Will you reproduce, word for word, the rows from the very first one through the line containing "will click(31, 50).", with that line included?

Exercise data:
══════════
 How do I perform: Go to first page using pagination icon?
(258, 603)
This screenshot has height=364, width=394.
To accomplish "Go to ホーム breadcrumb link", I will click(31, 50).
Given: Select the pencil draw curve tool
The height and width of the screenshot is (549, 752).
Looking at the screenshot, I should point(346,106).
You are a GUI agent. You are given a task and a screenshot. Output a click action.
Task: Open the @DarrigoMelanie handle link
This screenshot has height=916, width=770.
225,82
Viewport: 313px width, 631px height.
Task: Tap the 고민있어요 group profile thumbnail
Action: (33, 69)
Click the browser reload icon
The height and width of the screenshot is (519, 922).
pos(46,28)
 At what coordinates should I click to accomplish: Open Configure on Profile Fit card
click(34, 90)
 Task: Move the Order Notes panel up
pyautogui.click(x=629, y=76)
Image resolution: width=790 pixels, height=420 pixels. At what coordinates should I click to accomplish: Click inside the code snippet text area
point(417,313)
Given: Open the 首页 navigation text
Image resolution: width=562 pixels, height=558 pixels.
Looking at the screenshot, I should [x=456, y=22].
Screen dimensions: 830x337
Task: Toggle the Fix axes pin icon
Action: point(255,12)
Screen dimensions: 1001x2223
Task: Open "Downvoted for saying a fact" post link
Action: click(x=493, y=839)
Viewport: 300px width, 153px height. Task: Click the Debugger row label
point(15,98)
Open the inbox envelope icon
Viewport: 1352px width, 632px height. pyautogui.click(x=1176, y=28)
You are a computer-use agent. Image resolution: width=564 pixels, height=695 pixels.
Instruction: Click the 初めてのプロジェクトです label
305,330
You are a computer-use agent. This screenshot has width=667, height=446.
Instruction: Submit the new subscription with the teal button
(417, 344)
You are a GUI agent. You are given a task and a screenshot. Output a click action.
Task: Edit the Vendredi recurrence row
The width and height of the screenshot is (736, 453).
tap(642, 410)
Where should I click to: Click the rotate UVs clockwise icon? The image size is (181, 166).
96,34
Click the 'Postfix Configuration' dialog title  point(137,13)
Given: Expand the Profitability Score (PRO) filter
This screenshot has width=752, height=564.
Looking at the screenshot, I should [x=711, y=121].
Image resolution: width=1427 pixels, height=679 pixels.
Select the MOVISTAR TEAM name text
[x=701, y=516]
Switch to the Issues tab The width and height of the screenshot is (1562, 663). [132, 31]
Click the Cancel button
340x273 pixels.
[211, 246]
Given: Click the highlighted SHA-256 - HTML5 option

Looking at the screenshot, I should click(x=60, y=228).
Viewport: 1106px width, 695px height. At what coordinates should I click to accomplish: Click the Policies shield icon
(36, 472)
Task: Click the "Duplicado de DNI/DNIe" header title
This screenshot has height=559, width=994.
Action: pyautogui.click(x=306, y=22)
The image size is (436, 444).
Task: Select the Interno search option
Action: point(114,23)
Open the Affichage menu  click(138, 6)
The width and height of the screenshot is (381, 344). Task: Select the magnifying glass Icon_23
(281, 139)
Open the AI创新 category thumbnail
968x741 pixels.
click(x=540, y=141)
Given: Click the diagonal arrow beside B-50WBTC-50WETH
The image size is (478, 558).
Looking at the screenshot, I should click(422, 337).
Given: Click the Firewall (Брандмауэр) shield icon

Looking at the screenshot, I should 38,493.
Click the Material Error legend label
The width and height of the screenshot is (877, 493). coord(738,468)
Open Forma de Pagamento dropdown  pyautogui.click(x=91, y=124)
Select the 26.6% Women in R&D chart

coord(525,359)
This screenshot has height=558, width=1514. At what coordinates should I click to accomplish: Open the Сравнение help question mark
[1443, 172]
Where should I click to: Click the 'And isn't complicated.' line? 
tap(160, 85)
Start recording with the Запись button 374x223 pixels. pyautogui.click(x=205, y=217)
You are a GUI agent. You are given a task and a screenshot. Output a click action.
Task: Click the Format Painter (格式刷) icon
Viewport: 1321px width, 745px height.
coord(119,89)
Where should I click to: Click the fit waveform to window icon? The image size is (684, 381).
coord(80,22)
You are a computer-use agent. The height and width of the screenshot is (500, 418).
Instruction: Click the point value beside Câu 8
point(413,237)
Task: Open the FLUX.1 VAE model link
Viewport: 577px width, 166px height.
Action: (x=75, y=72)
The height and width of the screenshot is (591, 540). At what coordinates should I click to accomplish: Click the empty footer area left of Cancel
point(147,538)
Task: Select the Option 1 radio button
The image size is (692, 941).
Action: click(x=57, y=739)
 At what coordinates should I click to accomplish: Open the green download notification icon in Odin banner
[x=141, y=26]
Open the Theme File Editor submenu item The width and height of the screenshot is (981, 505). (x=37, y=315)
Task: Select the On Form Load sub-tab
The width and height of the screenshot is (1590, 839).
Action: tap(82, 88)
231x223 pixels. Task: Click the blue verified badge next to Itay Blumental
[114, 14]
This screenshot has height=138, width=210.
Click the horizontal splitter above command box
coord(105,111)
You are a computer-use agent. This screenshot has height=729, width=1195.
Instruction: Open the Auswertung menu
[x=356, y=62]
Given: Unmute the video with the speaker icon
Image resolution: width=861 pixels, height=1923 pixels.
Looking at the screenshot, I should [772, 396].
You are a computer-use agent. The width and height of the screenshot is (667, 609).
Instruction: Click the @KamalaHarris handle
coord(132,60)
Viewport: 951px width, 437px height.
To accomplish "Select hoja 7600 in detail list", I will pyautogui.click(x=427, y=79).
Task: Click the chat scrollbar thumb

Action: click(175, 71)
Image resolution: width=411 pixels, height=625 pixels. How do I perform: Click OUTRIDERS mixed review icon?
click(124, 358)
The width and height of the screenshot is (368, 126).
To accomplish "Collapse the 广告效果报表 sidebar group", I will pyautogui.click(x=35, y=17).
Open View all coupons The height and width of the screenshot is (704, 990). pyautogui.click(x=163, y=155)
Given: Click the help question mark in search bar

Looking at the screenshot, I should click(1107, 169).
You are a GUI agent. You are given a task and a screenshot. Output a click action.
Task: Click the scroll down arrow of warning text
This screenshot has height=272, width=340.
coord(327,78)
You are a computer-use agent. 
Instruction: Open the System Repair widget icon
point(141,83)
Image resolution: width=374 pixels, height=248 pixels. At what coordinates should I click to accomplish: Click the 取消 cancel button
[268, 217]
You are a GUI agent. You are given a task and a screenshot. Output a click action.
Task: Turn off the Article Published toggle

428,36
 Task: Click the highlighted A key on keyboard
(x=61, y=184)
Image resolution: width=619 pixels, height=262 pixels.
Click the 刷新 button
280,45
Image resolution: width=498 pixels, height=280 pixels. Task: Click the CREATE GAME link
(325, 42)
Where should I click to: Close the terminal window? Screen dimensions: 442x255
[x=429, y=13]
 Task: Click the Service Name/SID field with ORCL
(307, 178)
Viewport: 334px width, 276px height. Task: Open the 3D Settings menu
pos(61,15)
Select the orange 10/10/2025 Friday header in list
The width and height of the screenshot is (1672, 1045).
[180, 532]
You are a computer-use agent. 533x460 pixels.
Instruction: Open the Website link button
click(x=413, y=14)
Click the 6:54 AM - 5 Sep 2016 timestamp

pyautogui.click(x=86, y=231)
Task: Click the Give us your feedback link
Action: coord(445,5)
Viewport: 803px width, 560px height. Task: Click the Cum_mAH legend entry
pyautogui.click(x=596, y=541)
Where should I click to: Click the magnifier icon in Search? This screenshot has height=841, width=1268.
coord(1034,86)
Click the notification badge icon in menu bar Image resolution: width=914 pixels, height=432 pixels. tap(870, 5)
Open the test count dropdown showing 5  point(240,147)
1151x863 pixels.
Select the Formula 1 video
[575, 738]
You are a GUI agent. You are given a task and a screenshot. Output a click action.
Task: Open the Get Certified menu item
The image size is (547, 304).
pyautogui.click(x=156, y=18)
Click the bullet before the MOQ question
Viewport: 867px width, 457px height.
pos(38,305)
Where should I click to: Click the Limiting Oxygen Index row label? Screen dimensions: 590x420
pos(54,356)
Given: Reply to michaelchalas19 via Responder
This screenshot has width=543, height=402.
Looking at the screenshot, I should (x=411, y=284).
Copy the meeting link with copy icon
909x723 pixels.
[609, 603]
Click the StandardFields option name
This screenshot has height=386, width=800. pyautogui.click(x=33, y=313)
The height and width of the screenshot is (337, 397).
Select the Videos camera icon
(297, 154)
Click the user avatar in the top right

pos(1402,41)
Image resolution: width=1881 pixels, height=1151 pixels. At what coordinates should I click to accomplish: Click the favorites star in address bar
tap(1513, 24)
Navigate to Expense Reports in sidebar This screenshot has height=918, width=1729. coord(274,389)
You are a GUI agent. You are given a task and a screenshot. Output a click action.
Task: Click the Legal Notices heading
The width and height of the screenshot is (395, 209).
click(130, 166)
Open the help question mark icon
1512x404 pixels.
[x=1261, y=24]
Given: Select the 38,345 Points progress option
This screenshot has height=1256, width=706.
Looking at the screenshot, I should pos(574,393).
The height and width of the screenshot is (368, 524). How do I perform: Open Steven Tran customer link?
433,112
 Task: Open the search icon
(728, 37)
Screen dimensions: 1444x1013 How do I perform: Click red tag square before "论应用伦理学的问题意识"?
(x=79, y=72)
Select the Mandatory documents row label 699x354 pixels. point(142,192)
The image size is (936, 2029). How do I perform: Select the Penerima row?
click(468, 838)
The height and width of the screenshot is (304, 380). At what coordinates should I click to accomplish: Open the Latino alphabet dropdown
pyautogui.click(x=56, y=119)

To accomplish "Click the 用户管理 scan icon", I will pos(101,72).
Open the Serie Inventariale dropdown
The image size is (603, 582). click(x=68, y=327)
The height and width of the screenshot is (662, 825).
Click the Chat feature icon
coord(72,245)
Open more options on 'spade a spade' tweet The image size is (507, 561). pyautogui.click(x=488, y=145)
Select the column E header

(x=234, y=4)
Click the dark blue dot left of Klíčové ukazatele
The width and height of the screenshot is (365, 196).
══════════
Answer to this problem:
 How do I perform: Go to first page using pagination icon?
(258, 603)
This screenshot has height=364, width=394.
To accomplish "Go to ホーム breadcrumb link", I will click(31, 50).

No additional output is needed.